HART will become the first transit agency in Florida to convert from diesel to cleaner burning Compressed Natural Gas (CNG) fuel produced in the U.S. HART is moving ahead with installation of a new CNG fueling station at its 21st Avenue Operations facility.
On Nov. 25, HART design builder, Clean Energy Inc., delivered the main equipment for the new fueling station. HART staff also recently traveled to Wisconsin for final acceptance testing of the 1.5 megawatt backup generator that is scheduled for delivery and installation this month.

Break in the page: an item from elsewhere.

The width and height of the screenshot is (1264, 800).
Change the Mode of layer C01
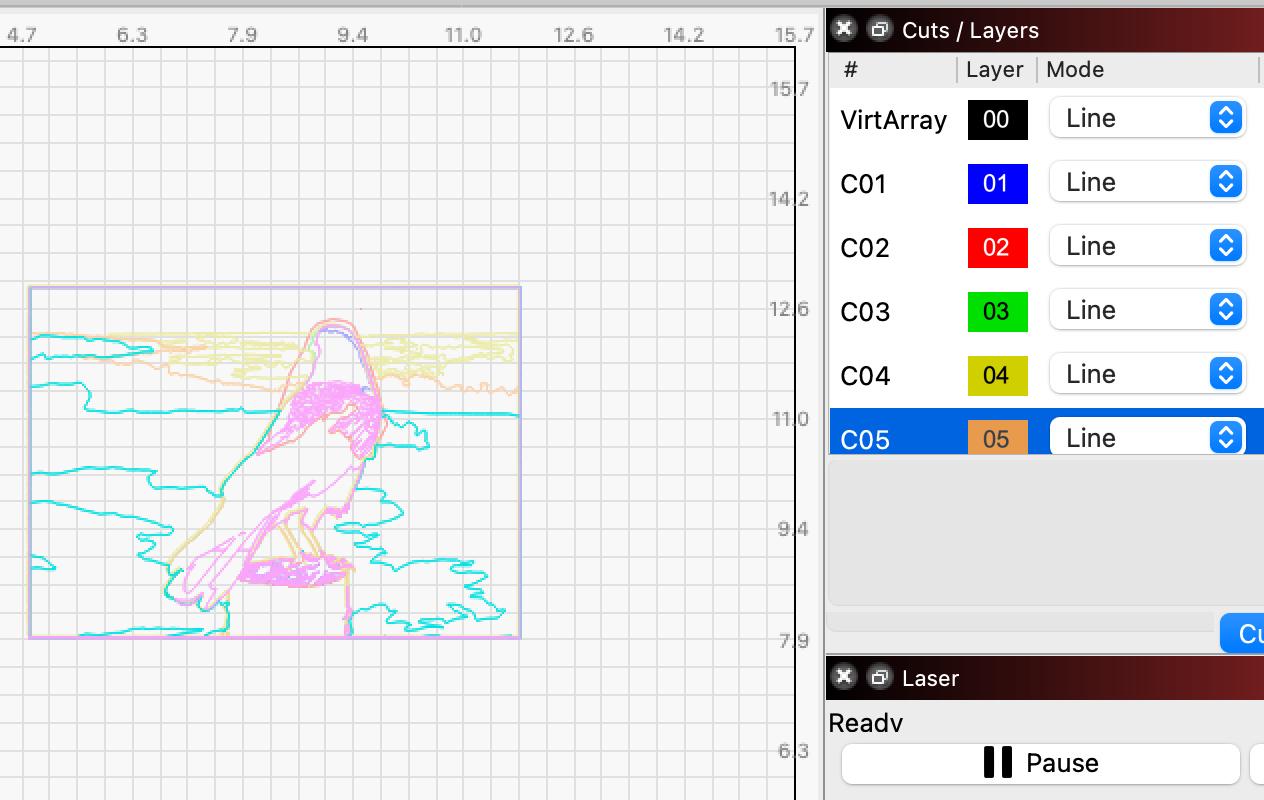1146,182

Construction of the facility is an exciting, major project that involved installation of a 6-inch underground gas supply line provided by TECO Peoples Gas. The general contractor also built two massive foundation pads for the two sets of twin compressors, and electrical conduit to enable the new compressing station to connect with existing fueling lanes.
The innovative and pioneering CNG system will be in full swing after construction, installation, testing, and preparation and will be fully operational by spring 2014. Among HART goals is to promote the use of CNG throughout its region and continue to reach out to our regional counterparts for cost-saving partnerships.

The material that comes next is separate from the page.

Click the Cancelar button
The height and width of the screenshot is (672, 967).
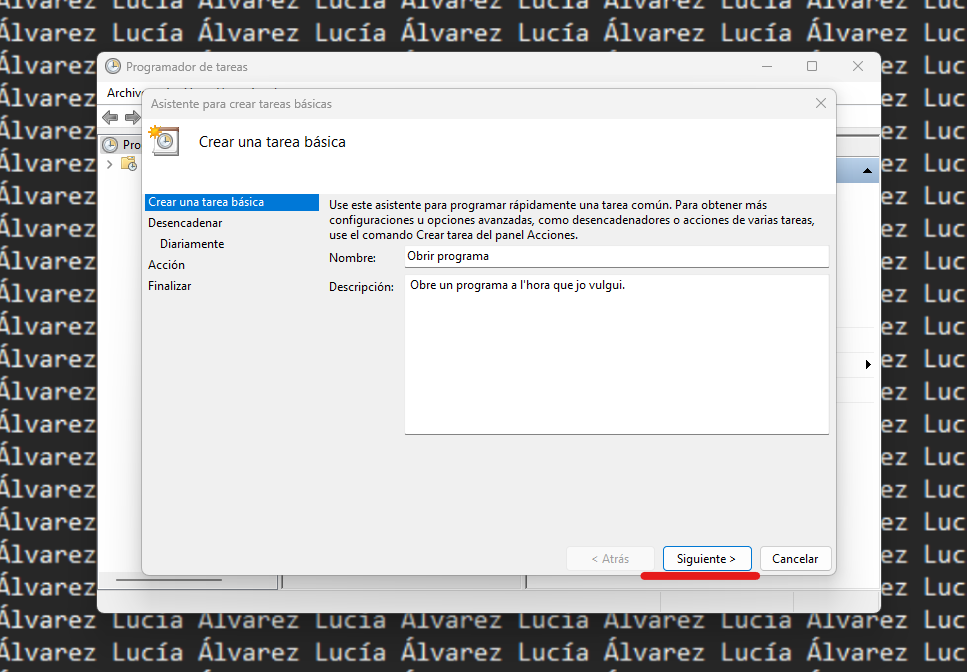click(795, 558)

HART has put into effect a plan to purchase a new fleet of 28 CNG vans that would hit the road once the new CNG station goes live next spring. Later in 2014 HART plans to have the first of a projected fleet of nearly a dozen CNG buses ready to put into service in the Tampa Bay area. By the end of 2015 there should be a total of 89 CNG vehicles in service at HART. These new CNG vehicles rely on technology that makes them more maintenance free for greater longevity while significantly reducing the carbon footprint and dependence on foreign oil.
According to an October 2013 report ordered by the U.S. Department of Energy, the average price per gallon of regular gasoline in the USA was $3.27 and for diesel it was $3.88. But for the equivalent amount of CNG fuel the price was only $2.26.
The U.S. Environmental Protection Agency (EPA) recognizes that natural gas vehicles (NGVs) produce lower levels of harmful emissions, including greenhouse gases, carbon dioxide, nitrogen oxide, particulate matter, and toxic and carcinogenic pollutants.
CNG is already widely used across the country to generate clean electricity, run manufacturing plants, heat and cool homes, and fuel both private and public transportation.